Investors tread carefully as global economic woes coincide with Libya’s quick efforts to restore oil output

Brent crude fell more than a dollar to below $101 a barrel
on Tuesday, pressured by growing fears that a Greek debt default could spread
and ignite a global recession.

The global economic woes coincide with faster-than-expected
Libyan efforts to restore its oil output, causing some investors to tread more
carefully amid possible weaker fundamentals.

Brent crude for November delivery fell $1.05 to $100.66,
after hitting an intraday low of around $100.50 a barrel, which was within
striking distance of an eight-week low at 0441 GMT.

US crude fell $1.30 to $76.31 a barrel after reaching an
intraday low of $75.92.

Libya will start pumping crude at two major oilfields in about
two weeks, doubling production to 700,000 barrels a day by year-end, the
country’s head of National Oil Corp Nouri Berouin said in an interview with
Reuters.

While the resumption in operations at Repsol-operated
Sharara field and Eni part-owned Elephant will help boost output, Berouin said
Libya’s biggest oil terminal at Es-Sider may take more than a year to be fully
repaired.

“Brent crude continues to feel the weight of economic
concerns as it appears that Greece will miss deficit targets and worries about
the health of European banks remain,” J.P. Morgan said in a research note.

A bearish target at $99 per barrel remains intact for Brent
oil, said Reuters market analyst for commodities and energy Wang Tao, while US
oil faces a support zone of $75.68-$75.71, and may rebound to $78 per barrel.

Apart from oil, world stock markets and the euro have also
tumbled this week on rising concerns the debt crisis in Greece could spread to
other countries and spark a global recession.

“I think more people are getting more afraid,”
Tony Nunan, a Tokyo-based risk manager at Mitsubishi Corp.

“There’s a concern that there will be a mini financial
crisis.
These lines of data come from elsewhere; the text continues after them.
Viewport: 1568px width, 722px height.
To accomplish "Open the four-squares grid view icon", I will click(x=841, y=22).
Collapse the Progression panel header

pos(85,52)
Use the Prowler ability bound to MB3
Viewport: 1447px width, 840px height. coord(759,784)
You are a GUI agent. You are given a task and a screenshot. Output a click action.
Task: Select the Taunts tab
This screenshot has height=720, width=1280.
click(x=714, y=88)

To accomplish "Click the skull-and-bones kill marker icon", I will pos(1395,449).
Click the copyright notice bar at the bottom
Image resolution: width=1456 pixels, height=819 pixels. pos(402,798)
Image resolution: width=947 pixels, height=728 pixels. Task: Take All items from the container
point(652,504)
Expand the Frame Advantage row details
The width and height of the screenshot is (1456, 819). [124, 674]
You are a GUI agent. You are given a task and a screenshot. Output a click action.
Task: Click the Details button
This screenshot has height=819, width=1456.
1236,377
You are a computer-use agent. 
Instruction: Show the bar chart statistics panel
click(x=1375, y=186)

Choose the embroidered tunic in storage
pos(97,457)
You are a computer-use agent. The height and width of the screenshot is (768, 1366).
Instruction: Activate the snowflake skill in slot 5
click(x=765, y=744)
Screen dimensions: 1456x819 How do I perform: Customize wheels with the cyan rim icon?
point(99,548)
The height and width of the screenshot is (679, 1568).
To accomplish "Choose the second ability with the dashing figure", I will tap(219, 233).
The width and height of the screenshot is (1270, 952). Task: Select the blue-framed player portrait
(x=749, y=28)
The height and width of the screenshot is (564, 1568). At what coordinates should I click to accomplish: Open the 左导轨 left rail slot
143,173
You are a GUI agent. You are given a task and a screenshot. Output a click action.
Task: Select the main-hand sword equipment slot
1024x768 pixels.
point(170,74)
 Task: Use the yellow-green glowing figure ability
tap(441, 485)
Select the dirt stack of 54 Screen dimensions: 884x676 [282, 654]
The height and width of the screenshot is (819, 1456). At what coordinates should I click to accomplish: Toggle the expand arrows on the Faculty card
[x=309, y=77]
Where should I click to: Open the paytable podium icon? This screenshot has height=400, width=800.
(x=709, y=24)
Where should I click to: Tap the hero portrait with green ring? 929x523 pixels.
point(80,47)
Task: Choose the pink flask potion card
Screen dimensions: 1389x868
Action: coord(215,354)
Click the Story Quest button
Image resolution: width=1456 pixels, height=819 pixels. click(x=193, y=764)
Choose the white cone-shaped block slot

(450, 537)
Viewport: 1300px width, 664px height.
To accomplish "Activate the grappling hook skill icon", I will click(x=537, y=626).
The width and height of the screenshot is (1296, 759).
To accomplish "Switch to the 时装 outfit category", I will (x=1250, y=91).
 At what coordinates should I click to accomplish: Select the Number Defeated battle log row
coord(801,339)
If they don’t do it properly, it will cause some banks in Europe to
fail, and there will be a domino effect,” he said, referring to European
leaders’ efforts to resolve Greece’s financial crisis.

Despite deeper cost-cutting measures, Greece admitted it
would miss its fiscal deficit target this year, sparking fresh doubts over a
planned second international bailout.

The crisis has forced investors to seek safe havens such as
gold and Treasuries, which has helped push the US dollar to its highest in more
than eight months against a basket of major currencies.

A stronger dollar can pressure dollar-denominated
commodities prices by making them more expensive to consumers using other
currencies.

While oil supply and demand appears largely balanced, United
Arab Emirates OPEC governor Ali Obaid Al Yabhouni has said there were
“ominous clouds on the horizon” for demand because of global economic
problems.

US commercial crude stockpiles are expected to have risen
for a second week as imports continued to increase, a preliminary Reuters poll
of analysts found on Monday.

Industry group the American Petroleum Institute will release
its weekly inventory report at 2030 GMT. The Energy Information Administration
will issue its own stocks data on Wednesday.

The impact of a fire at Royal Dutch Shell’s Singapore
refinery has extended into the crude and naphtha markets, strengthening price
spreads for both markets, traders said.

The closure of Shell’s 500,000 barrel-per-day refinery, its
largest in the world, has led the oil major to cancel the lifting of 4 million
barrels of crude, to wind down its petrochemical complex and to declare force
majeure on some of its deals, mostly involving distillates.